• YOUR INSTRUCTIONS: Under this line are the records; write out word for word the part that begins at the line containing "This screenshot has width=1456, height=819. Task: Click" and ends at the line containing "Given: Click the 第4次 0.073ms result cell", and no more.

::: EXTRACTED RECORDS

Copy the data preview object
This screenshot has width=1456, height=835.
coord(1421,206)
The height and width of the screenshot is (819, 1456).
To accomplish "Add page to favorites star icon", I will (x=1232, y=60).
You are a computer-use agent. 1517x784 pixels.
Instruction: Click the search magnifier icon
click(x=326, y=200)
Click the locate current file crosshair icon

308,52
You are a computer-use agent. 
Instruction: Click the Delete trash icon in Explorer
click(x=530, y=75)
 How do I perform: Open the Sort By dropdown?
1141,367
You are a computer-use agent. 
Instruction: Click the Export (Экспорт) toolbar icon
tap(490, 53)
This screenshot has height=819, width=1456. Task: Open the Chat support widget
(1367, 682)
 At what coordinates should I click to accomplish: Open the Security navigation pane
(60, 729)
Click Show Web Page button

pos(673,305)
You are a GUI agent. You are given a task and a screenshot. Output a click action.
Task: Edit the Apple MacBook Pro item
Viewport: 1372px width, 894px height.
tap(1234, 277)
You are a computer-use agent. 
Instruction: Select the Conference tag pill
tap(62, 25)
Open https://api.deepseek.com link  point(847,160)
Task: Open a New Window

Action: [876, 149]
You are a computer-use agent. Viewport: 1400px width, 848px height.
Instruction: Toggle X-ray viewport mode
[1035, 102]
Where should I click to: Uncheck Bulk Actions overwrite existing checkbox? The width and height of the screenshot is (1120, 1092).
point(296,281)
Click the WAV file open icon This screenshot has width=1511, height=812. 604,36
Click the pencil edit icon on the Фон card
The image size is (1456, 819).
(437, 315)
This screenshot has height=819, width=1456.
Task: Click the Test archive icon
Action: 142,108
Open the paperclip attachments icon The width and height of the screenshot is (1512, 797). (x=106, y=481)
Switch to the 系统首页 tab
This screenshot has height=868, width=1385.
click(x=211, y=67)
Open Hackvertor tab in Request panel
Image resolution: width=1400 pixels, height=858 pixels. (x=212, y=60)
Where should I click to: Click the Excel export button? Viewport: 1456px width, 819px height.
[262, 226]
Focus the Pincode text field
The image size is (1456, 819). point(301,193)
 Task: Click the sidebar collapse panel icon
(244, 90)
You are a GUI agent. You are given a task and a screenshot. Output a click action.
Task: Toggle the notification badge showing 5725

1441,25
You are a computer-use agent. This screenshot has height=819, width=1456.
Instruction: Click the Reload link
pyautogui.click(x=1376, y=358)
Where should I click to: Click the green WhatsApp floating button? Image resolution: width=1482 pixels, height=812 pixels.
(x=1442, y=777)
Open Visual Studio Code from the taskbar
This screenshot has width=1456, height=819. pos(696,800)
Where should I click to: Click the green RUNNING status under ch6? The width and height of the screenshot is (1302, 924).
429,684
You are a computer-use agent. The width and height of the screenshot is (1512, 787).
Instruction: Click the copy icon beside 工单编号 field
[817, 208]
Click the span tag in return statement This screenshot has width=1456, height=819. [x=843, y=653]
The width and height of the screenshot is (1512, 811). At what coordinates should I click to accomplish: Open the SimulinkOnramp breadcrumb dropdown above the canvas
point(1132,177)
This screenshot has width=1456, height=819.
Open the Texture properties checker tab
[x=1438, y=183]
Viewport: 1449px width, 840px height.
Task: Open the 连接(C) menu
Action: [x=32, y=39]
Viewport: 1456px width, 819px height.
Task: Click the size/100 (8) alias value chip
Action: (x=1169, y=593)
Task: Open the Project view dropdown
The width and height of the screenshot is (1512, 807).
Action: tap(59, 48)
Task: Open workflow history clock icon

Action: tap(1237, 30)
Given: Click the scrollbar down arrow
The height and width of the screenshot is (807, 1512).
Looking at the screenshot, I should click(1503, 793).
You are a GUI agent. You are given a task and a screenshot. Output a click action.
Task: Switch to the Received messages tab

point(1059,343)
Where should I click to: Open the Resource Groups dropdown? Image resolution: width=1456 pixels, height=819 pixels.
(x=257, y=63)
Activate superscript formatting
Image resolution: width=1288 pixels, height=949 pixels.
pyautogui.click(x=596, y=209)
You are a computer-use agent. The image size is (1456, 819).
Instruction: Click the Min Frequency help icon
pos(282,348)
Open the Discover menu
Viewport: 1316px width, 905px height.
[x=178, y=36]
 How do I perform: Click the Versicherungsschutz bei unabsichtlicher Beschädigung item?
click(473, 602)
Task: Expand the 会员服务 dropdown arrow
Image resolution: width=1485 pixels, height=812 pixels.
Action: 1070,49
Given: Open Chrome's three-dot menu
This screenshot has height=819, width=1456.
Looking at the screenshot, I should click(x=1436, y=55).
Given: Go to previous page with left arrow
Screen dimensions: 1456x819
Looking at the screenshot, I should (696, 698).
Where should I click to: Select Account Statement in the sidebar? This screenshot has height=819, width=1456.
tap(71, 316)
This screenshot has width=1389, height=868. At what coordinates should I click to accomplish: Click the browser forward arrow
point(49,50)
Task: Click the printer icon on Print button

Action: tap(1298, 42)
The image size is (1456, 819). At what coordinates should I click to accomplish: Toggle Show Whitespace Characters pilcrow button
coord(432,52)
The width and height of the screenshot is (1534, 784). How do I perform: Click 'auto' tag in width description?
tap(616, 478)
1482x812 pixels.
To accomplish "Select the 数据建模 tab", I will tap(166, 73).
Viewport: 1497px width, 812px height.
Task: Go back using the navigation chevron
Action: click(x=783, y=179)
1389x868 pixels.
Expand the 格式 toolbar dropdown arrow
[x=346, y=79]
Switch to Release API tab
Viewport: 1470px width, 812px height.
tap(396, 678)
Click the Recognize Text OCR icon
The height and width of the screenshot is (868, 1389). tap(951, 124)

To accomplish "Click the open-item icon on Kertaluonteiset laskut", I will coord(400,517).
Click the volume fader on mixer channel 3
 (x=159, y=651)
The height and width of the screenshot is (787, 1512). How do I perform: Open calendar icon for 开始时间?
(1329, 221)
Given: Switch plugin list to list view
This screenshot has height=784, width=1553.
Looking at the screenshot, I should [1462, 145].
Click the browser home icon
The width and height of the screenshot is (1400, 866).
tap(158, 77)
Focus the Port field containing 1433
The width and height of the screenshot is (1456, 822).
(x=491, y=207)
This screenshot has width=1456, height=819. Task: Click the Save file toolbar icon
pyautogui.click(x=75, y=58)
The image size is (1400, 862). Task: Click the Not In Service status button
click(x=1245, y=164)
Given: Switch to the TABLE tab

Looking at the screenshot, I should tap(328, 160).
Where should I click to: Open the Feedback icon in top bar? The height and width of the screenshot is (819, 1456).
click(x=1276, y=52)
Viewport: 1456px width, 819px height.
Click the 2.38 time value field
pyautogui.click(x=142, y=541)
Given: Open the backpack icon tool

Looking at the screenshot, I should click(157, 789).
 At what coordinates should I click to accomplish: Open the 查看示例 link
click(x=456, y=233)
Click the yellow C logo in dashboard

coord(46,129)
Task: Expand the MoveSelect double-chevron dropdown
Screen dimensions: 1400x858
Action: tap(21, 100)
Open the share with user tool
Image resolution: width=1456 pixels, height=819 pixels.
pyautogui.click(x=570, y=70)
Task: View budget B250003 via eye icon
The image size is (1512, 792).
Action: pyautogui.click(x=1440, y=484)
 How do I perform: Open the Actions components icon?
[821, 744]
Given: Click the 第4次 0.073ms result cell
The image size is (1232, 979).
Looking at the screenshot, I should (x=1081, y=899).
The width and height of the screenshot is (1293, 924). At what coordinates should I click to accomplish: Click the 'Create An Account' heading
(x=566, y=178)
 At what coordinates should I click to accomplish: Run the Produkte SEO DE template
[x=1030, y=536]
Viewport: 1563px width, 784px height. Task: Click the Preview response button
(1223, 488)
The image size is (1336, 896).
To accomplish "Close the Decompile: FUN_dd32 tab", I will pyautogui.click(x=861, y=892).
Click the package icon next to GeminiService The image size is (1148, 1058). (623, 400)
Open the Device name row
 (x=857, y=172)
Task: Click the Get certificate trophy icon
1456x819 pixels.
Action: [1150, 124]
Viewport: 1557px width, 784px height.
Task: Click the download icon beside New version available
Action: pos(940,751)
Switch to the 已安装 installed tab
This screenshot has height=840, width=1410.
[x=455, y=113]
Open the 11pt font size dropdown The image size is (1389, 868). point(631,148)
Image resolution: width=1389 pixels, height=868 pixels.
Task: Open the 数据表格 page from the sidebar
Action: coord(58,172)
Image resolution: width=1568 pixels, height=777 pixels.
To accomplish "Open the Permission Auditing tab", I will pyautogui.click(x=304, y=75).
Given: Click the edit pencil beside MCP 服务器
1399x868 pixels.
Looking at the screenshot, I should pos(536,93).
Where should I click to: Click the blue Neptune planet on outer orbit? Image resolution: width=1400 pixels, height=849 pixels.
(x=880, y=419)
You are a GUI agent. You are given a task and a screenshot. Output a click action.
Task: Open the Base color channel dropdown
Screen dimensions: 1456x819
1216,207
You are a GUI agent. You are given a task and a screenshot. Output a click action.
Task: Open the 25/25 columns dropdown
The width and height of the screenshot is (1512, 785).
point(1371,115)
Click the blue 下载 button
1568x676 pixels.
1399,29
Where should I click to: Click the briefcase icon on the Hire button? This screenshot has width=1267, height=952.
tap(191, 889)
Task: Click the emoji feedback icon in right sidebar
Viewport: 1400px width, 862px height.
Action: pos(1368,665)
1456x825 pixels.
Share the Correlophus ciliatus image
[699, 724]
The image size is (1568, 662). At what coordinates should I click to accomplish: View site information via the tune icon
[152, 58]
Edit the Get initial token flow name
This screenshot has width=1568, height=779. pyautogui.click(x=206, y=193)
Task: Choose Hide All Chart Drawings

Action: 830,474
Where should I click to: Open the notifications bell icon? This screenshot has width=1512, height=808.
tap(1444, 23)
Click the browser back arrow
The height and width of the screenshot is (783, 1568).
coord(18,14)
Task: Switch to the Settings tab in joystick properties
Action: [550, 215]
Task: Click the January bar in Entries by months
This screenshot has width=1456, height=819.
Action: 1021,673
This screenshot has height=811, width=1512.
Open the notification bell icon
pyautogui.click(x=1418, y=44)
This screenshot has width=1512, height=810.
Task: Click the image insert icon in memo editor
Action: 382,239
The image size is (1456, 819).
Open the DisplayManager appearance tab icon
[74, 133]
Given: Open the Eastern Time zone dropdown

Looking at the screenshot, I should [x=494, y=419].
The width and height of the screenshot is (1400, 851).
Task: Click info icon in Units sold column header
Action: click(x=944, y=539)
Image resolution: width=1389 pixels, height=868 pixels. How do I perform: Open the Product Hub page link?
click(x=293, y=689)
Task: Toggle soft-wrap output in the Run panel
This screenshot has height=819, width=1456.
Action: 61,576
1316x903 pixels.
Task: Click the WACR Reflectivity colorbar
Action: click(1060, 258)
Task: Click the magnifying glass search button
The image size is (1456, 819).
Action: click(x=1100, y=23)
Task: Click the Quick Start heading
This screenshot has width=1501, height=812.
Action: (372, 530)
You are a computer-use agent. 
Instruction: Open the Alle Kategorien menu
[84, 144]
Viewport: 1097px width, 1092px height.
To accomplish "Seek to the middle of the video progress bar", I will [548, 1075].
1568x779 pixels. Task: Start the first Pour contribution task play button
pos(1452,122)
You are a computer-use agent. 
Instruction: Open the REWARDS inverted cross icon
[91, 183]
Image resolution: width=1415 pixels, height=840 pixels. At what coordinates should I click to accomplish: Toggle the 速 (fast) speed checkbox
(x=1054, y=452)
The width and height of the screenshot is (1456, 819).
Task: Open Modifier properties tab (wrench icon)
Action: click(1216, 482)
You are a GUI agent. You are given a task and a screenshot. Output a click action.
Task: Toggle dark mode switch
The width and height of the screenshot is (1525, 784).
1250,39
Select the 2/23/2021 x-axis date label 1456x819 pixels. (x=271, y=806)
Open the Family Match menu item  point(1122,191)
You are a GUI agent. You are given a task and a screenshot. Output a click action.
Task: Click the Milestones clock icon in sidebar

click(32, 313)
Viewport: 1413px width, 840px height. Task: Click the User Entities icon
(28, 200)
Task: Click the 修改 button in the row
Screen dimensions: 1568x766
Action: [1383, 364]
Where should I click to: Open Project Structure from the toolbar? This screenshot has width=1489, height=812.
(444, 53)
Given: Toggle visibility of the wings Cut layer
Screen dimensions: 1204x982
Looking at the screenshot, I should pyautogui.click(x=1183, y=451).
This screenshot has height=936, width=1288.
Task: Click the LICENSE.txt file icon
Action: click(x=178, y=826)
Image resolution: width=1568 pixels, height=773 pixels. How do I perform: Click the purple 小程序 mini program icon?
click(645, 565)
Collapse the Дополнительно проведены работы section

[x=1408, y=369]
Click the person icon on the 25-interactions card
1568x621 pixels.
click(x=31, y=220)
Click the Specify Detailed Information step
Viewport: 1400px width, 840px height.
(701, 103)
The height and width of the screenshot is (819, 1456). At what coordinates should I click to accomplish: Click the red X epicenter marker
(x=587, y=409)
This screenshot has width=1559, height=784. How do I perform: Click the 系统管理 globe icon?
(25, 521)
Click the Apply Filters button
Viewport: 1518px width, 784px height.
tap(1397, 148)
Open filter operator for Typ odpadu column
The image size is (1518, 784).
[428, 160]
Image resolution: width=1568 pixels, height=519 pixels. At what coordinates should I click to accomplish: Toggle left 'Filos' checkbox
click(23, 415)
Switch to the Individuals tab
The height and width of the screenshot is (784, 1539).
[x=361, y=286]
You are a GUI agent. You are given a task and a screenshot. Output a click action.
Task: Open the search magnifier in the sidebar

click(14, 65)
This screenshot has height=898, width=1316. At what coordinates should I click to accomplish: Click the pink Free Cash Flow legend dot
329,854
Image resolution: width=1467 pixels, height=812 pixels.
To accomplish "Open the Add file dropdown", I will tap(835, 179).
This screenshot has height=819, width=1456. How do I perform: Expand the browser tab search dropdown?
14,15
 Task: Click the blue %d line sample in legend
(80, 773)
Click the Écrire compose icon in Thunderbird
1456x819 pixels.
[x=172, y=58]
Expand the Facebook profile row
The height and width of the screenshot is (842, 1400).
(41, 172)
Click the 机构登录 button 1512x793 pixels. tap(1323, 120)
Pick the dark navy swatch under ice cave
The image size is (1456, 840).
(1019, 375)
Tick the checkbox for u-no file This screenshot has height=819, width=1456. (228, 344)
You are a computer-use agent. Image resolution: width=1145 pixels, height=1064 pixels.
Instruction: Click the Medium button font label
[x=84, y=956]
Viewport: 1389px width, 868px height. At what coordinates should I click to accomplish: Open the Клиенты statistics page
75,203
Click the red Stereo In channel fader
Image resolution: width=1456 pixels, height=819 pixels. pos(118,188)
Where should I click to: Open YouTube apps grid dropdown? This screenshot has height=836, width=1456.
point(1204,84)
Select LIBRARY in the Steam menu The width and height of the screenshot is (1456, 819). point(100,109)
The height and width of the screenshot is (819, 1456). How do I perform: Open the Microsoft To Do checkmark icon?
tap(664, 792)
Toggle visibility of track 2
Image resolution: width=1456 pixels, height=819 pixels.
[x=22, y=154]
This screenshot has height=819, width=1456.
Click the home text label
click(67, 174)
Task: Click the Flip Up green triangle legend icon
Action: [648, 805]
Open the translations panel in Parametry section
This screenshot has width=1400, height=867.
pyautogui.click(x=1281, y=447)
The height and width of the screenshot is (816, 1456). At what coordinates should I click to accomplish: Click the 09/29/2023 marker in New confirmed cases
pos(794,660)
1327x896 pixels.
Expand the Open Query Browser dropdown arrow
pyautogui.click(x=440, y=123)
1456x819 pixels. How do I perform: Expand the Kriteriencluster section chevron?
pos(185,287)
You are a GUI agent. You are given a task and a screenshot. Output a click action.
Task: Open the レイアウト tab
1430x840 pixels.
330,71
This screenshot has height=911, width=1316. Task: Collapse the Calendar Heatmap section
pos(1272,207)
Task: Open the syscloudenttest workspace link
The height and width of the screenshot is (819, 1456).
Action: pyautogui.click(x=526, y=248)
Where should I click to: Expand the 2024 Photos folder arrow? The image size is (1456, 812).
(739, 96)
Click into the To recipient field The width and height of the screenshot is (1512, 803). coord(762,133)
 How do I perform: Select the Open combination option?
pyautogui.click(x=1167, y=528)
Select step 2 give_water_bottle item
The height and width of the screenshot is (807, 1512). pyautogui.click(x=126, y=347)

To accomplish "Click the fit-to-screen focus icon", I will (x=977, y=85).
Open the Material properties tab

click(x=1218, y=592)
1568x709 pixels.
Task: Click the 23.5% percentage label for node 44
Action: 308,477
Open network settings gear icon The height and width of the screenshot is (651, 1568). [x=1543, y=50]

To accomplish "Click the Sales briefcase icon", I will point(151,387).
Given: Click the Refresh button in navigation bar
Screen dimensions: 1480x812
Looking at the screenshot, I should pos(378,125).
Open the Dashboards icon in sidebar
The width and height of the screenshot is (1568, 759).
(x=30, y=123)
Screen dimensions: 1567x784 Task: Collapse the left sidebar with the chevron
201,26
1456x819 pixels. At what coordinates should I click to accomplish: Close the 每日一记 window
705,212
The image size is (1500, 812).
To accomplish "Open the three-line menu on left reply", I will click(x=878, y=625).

::::::

• THE ANSWER:
This screenshot has width=1456, height=819. Task: Click the Save file toolbar icon
pyautogui.click(x=75, y=58)
The image size is (1400, 862). Task: Click the Not In Service status button
click(x=1245, y=164)
Given: Switch to the TABLE tab

Looking at the screenshot, I should tap(328, 160).
Where should I click to: Open the Feedback icon in top bar? The height and width of the screenshot is (819, 1456).
click(x=1276, y=52)
Viewport: 1456px width, 819px height.
Click the 2.38 time value field
pyautogui.click(x=142, y=541)
Given: Open the backpack icon tool

Looking at the screenshot, I should click(157, 789).
 At what coordinates should I click to accomplish: Open the 查看示例 link
click(x=456, y=233)
Click the yellow C logo in dashboard

coord(46,129)
Task: Expand the MoveSelect double-chevron dropdown
Screen dimensions: 1400x858
Action: tap(21, 100)
Open the share with user tool
Image resolution: width=1456 pixels, height=819 pixels.
pyautogui.click(x=570, y=70)
Task: View budget B250003 via eye icon
The image size is (1512, 792).
Action: pyautogui.click(x=1440, y=484)
 How do I perform: Open the Actions components icon?
[821, 744]
Given: Click the 第4次 0.073ms result cell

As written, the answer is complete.